Text and element pointing rows

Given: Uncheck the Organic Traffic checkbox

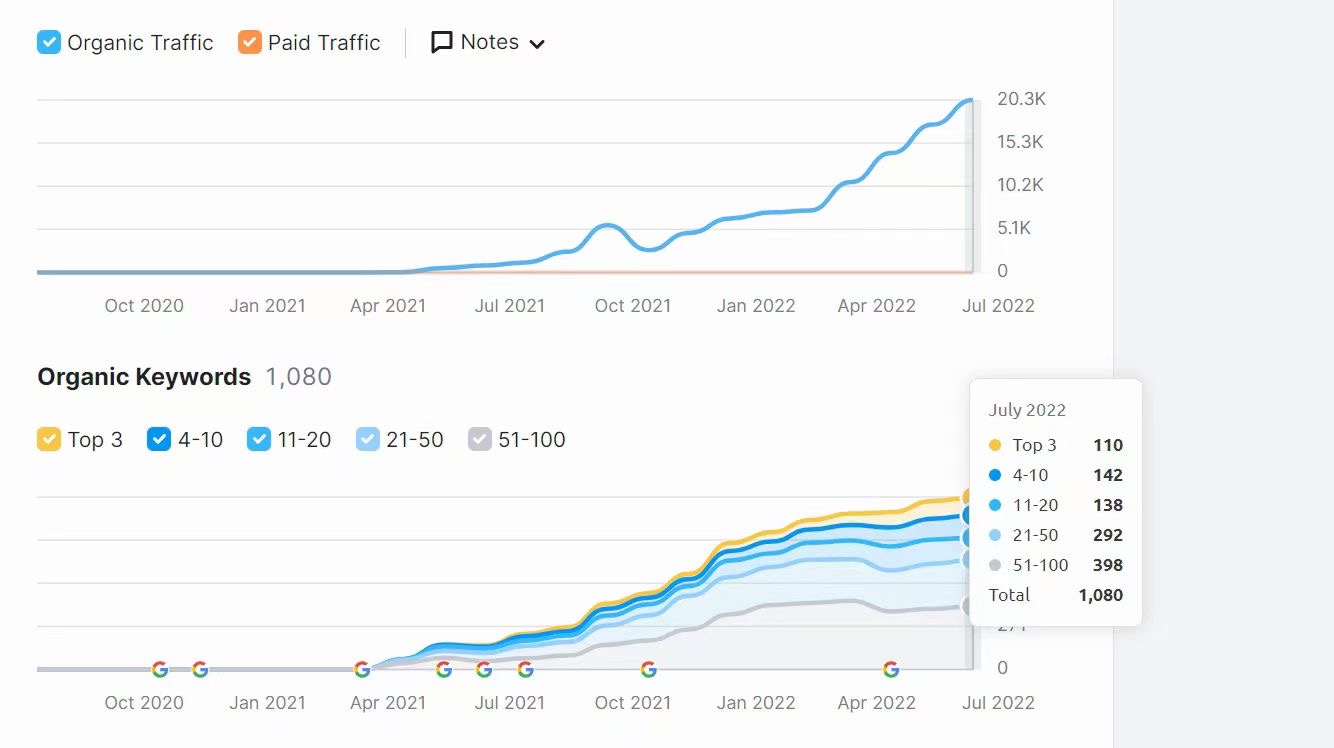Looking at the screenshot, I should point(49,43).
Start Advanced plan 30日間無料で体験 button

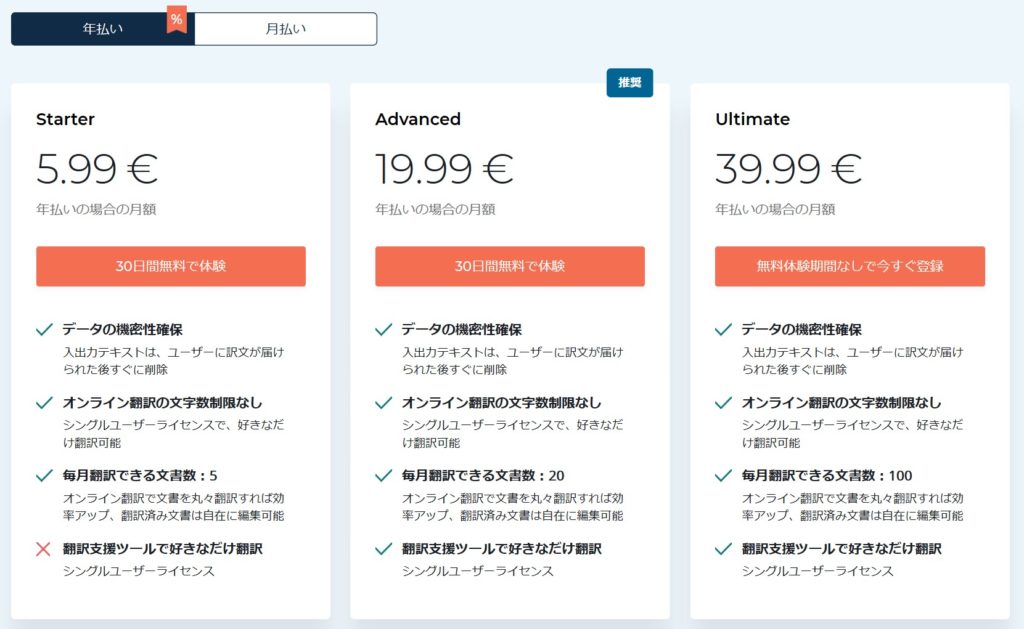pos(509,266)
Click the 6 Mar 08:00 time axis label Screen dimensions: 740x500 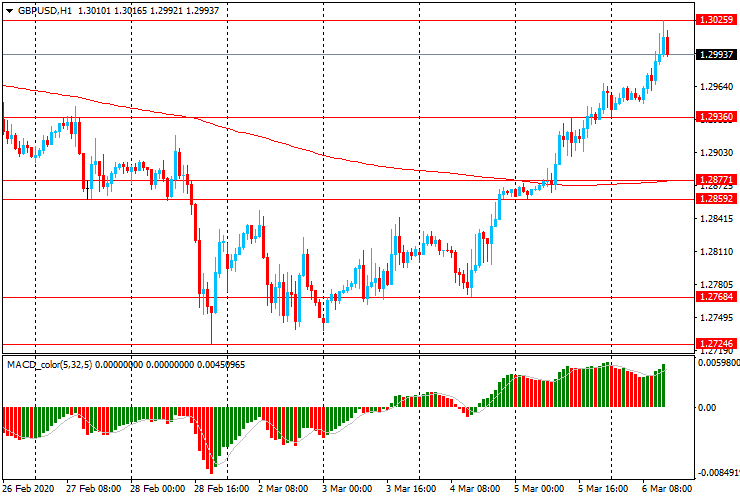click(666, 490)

- **INSTRUCTION**: Please gather every line of the rows above that contains the word "Given".

- **EXERCISE RESULT**:
Given: Uncheck the Organic Traffic checkbox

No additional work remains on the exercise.